_Task brief_:
Turn everything from the line containing "1325x619 pixels. How" down to the line containing "pyautogui.click(x=77, y=22)", both of those included, into a JSON list of strings with one string per line. Skip blank lines, and leave the pictures out.

-- BEGIN Exercise materials --

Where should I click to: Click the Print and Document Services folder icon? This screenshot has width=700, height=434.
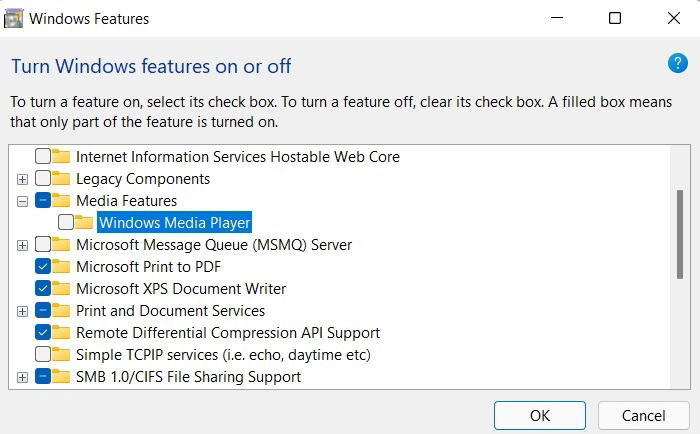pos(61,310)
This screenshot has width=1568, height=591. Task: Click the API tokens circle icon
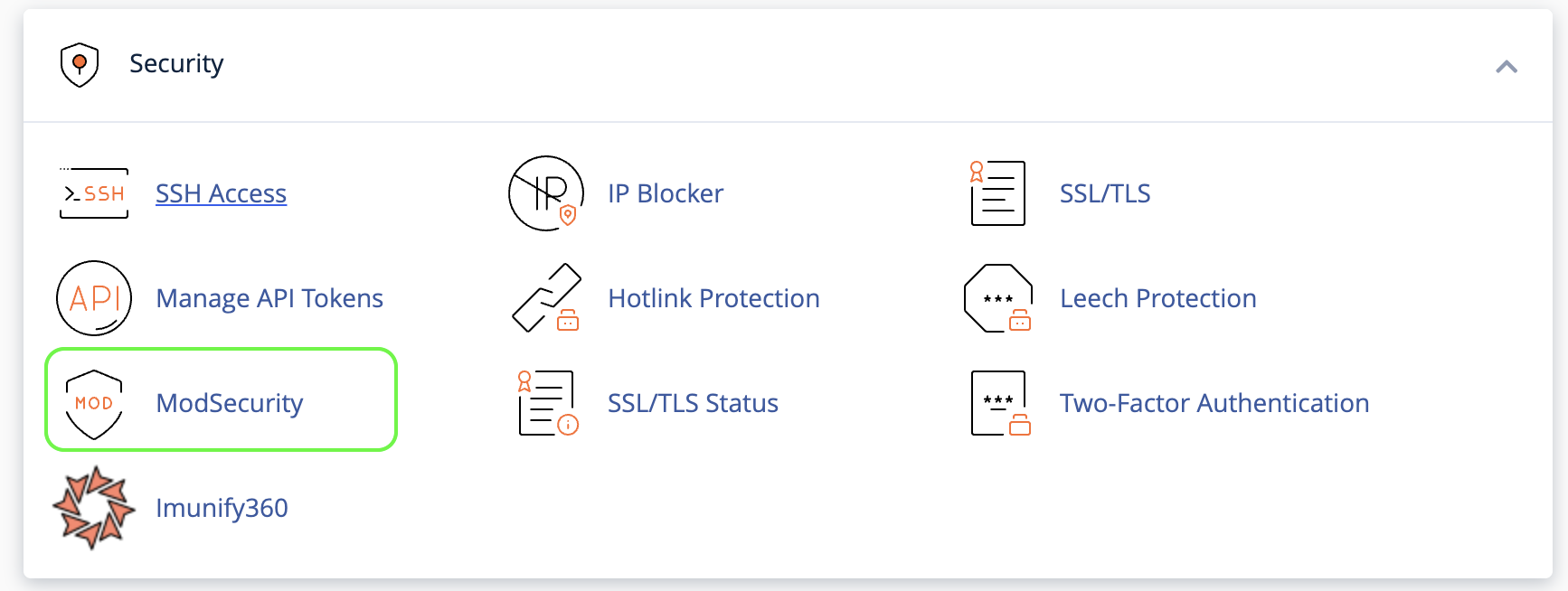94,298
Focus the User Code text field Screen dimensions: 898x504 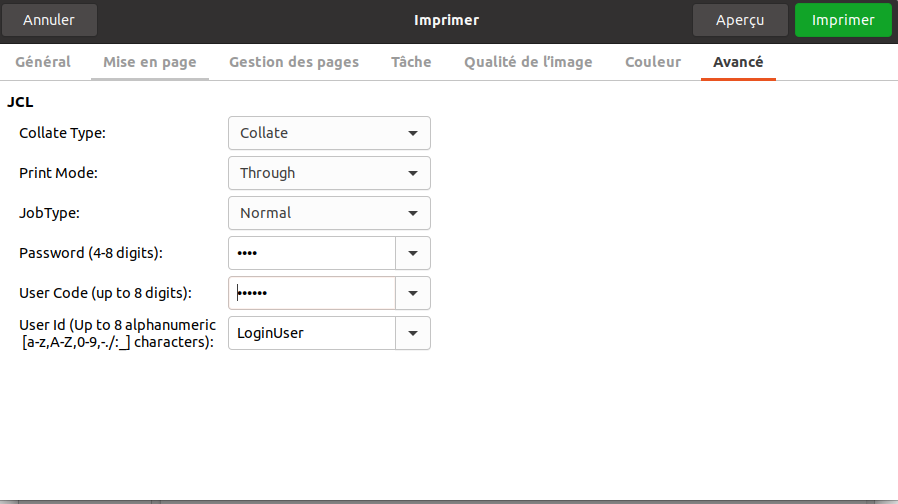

-- END Exercise materials --
-- BEGIN Exercise materials --

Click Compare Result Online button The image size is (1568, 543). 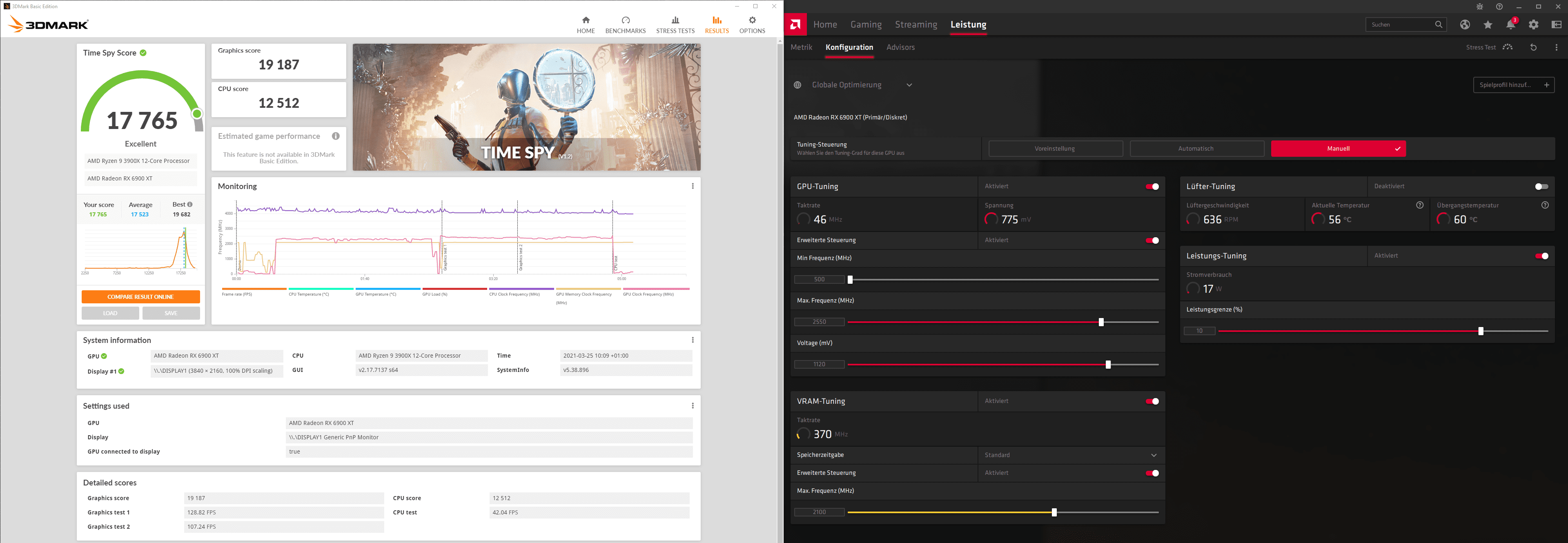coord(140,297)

-- END Exercise materials --
-- BEGIN Exercise materials --

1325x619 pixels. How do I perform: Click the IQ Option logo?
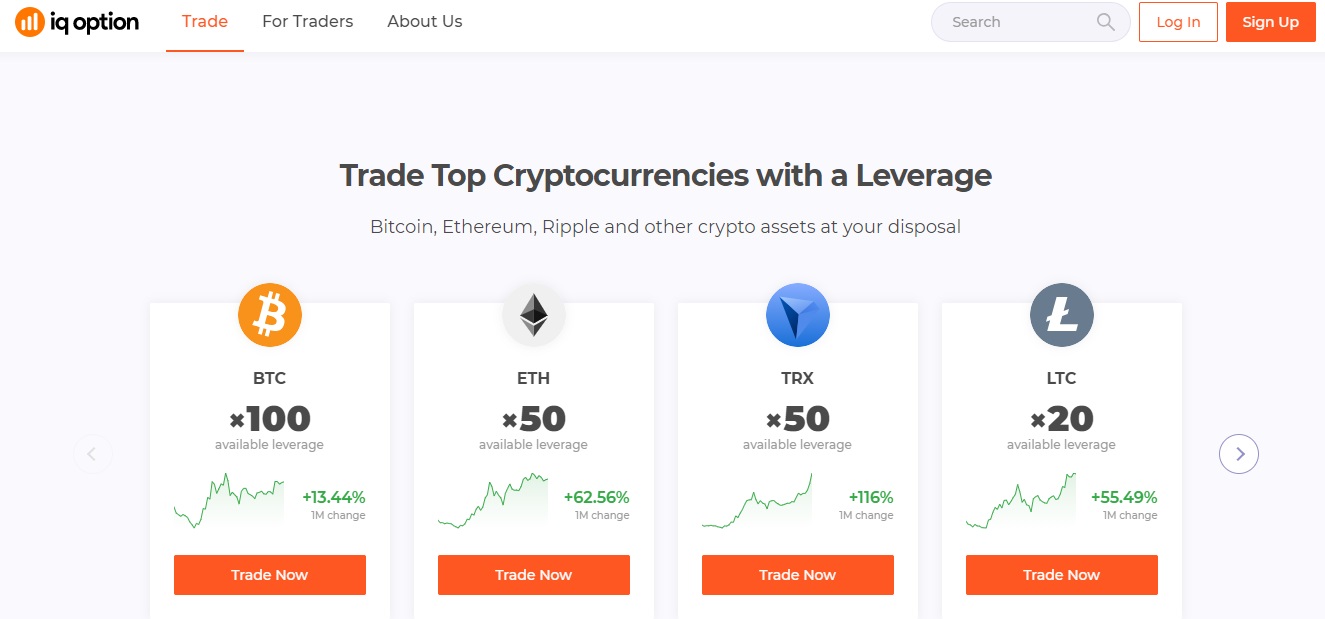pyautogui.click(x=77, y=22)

-- END Exercise materials --

_Answer to the problem_:
[
  "1325x619 pixels. How do I perform: Click the IQ Option logo?",
  "pyautogui.click(x=77, y=22)"
]